In January, The European Commission (EC) proposed a two year ban on neonicotinoids (clothianidin, imidacloprid, and thiamethoxam) on four major crops including maize, rape seed, sunflowers, and cotton in an attempt to prevent collapse in the bee population. The primary vote, which occurred on Friday, March 15, met with a deadlock, with the majority of member states refusing to support the proposal that would restrict the pesticides. EC is now left to decide whether to appeal the decision of amend to proposal for the two-year ban.
The European Union, which, according to the EC, produces approximately 1.45 million tons of raw cotton, states that, “the cotton sector has a strong regional importance in the two main producing EU member states, Greece and Spain.
According to the Humboldt Forum of Food and Agriculture, if neonicotinoids were no longer available, the impact on the European economy could be as great as 5% income loss per farmer and, over a five year period, the European Union could lose up to $22 billion and face significant pest pressure.

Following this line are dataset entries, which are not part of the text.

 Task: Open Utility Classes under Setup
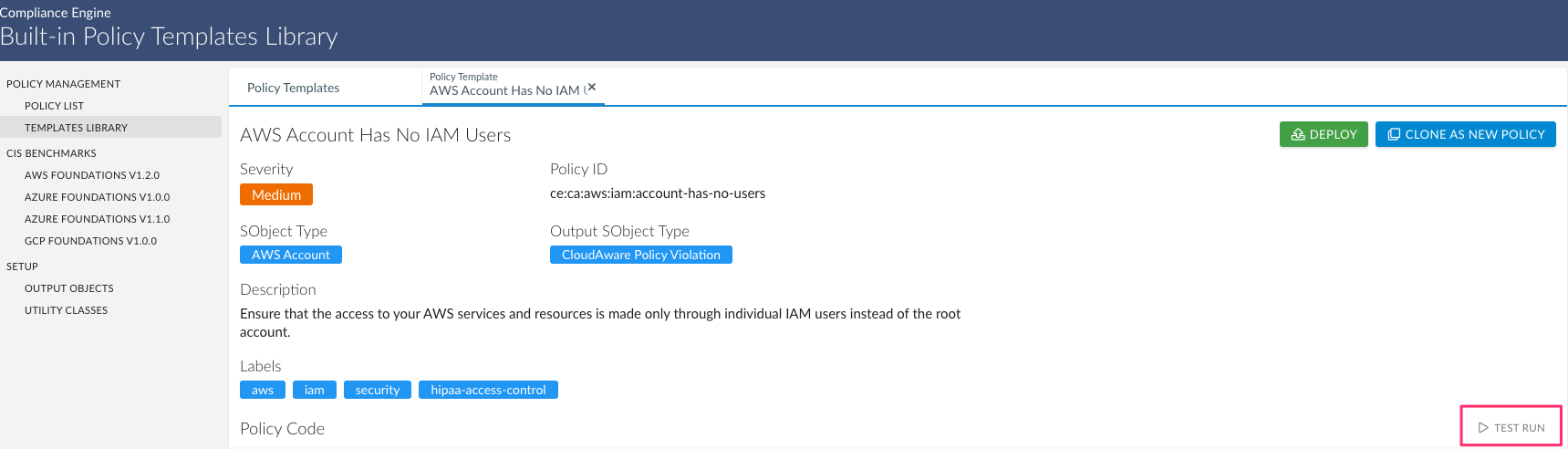(x=66, y=310)
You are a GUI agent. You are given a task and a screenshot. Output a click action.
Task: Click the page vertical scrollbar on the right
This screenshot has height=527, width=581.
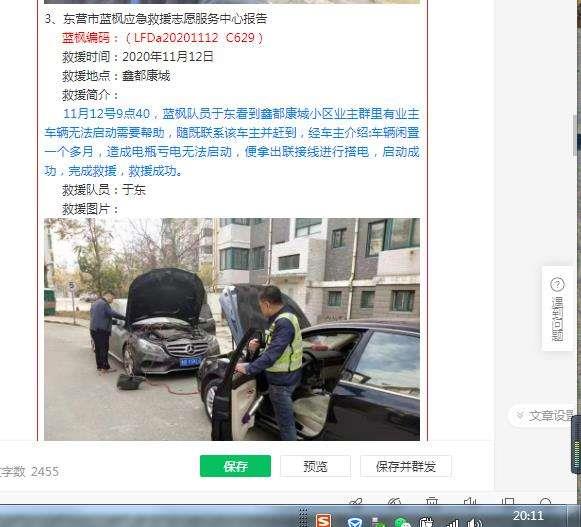click(x=576, y=135)
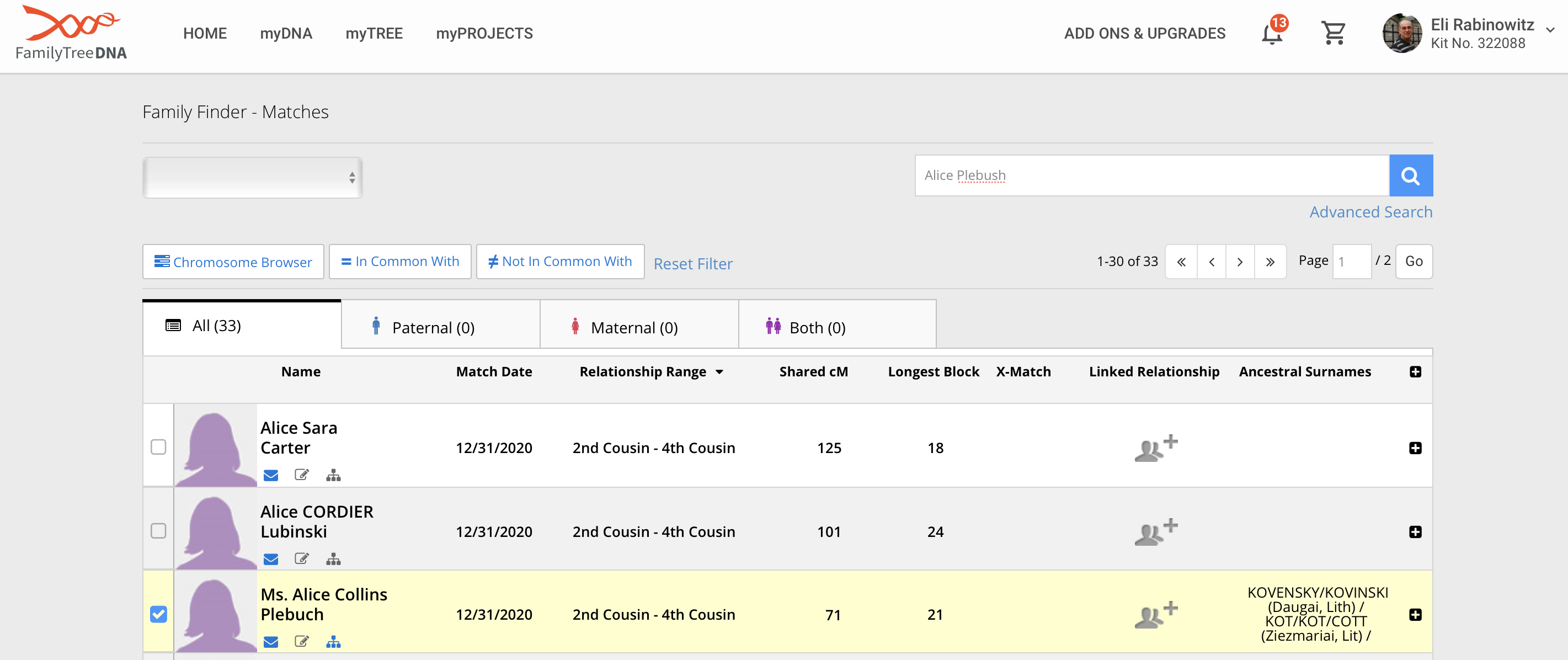Click the Advanced Search link

1371,212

“These figures demonstrate the value this technology brings to farming,” Friedhelm Schmider, director general of European Crop Protection Association (ECPA) commented. “They contribute more than $2.6 billion annually to commodity crop revenues and reduce production costs by $1.3 billion across the EU,” he added.
The proposal has been condemned by major chemical companies including Bayer and Syngenta, which have released statements urging the EC to reconsider their proposal, calling the European Food Safety Agency’s (EFSA) report, which prompted the potential legislation, “hurried and highly theoretical.”

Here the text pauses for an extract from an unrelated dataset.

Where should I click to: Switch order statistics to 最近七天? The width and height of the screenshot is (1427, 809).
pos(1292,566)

According to Syngenta, EFSA’s review was “over precautionary” and “made fundamental mistakes which led to a serious over-estimation of the amount of pesticides bees are exposed to under field conditions. It also ignored key studies and independent monitoring by governments which prove the safety of neonicotinoid pesticides.”
The deadlock was welcomed by Germany-based Bayer CropScience, maker of clothianidin and imidacloprid, which released a statement saying: “This provides hope to European farmers, that they can continue to have access to safe and effective crop protection products supporting their ability to grow safe, high-quality, affordable food. The failure to reach a conclusive decision is a clear recognition that there is no convincing argument against the continuing use of neonicotinoid-based products.”